If "computer" shows up in a line of the material, return that line.

------------------------------------------------

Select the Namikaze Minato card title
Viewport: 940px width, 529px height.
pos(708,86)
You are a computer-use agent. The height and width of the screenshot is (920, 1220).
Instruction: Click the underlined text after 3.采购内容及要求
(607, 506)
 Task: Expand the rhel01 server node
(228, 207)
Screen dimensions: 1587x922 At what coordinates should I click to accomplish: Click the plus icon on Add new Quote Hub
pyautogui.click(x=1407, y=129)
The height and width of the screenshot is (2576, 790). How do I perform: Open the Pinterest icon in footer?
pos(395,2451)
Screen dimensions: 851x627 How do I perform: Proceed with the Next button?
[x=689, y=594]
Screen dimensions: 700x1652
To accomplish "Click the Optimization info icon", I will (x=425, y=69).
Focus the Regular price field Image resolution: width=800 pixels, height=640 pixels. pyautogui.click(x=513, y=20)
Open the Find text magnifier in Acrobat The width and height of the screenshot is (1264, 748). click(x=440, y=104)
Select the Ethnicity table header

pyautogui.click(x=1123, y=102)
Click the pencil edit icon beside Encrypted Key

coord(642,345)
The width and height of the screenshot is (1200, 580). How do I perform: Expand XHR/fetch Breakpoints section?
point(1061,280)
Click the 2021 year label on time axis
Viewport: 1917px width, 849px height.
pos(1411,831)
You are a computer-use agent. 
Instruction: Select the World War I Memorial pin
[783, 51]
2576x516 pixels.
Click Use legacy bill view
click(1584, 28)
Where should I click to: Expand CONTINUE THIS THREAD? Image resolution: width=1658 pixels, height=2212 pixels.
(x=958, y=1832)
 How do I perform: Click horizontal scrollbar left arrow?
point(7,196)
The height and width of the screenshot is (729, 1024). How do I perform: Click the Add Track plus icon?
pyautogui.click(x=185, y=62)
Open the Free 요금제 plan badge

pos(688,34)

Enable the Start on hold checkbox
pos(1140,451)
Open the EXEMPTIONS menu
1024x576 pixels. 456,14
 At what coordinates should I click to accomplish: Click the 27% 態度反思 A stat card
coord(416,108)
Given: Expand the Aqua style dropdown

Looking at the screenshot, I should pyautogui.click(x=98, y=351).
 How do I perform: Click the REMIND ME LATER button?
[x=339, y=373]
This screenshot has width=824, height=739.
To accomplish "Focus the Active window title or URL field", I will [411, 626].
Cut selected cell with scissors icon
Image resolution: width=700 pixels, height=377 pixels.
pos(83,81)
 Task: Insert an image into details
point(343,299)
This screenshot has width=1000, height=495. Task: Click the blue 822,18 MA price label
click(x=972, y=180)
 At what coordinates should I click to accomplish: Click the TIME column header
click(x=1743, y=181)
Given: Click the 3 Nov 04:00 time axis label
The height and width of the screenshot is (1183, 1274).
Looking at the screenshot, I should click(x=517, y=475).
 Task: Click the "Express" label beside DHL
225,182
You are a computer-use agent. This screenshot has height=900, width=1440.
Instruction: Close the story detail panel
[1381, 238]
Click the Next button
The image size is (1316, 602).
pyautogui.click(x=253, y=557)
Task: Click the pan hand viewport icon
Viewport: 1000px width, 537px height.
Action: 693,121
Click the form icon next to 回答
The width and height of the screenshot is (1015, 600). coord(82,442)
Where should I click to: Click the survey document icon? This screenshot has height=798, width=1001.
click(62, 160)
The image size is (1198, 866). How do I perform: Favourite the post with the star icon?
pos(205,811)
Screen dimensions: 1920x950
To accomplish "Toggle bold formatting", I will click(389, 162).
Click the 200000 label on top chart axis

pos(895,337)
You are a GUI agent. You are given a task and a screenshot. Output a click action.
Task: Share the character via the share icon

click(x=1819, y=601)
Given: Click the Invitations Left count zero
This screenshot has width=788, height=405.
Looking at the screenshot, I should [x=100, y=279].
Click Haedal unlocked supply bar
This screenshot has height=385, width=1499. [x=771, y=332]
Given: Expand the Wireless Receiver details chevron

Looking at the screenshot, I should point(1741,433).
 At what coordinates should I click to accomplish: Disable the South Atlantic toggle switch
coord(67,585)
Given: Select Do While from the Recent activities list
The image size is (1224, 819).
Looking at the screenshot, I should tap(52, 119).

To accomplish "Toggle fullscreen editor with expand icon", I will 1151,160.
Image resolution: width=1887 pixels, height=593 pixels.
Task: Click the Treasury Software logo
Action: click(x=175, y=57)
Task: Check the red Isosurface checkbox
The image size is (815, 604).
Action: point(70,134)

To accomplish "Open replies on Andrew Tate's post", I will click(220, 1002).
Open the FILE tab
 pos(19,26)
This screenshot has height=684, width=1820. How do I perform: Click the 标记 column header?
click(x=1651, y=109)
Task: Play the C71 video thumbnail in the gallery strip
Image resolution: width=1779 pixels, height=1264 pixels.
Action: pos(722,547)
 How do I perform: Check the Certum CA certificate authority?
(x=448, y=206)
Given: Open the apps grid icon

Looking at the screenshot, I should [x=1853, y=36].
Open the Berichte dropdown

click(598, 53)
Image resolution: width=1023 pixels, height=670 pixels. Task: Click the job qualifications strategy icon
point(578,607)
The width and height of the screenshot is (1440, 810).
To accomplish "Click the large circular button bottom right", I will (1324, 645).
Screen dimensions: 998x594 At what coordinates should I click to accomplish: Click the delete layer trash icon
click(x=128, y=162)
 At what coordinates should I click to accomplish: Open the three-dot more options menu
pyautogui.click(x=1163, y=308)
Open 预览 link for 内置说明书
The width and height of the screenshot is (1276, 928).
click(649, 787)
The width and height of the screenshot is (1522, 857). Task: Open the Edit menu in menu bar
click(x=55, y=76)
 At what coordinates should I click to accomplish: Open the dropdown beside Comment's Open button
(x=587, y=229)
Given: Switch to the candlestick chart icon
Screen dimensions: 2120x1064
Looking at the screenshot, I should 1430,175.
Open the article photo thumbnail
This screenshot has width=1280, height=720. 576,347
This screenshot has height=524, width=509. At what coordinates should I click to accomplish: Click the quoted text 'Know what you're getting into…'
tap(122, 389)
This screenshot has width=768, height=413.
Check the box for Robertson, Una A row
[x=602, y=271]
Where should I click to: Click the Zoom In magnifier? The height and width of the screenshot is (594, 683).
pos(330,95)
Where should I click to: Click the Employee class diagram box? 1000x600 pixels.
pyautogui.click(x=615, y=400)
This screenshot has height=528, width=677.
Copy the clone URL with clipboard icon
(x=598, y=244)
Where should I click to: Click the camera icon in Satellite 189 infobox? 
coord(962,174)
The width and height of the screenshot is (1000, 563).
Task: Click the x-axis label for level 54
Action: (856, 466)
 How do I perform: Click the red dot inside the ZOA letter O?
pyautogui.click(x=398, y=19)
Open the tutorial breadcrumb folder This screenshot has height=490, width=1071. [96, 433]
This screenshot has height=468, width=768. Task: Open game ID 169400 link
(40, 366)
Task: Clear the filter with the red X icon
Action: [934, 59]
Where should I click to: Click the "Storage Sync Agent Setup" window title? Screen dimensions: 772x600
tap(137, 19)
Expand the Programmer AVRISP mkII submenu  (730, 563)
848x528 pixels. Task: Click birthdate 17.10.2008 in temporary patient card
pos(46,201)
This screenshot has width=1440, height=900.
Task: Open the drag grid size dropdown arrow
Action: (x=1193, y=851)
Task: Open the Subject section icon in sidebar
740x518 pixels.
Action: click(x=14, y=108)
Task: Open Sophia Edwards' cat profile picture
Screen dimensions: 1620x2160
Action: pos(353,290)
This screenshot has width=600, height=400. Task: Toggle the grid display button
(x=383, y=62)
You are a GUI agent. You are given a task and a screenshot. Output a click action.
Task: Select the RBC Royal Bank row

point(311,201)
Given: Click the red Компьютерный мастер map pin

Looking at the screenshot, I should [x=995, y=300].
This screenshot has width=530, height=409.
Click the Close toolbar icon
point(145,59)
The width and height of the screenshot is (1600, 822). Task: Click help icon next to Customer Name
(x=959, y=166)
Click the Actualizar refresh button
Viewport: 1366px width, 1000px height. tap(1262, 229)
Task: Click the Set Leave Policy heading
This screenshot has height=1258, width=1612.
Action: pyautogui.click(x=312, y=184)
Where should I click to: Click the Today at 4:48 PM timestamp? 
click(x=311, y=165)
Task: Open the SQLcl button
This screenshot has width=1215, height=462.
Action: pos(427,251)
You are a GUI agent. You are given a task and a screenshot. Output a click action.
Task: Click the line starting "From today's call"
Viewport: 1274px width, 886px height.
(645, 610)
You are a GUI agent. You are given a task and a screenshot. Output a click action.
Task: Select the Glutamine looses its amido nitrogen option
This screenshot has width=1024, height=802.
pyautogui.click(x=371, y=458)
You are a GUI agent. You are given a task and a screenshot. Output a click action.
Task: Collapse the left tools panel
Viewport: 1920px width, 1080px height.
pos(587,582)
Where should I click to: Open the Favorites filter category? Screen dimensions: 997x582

------------------------------------------------

▶ Solution to this task
You are a computer-use agent. The height and width of the screenshot is (920, 1220).
You are a computer-use agent. 
You are a computer-use agent. This screenshot has height=900, width=1440.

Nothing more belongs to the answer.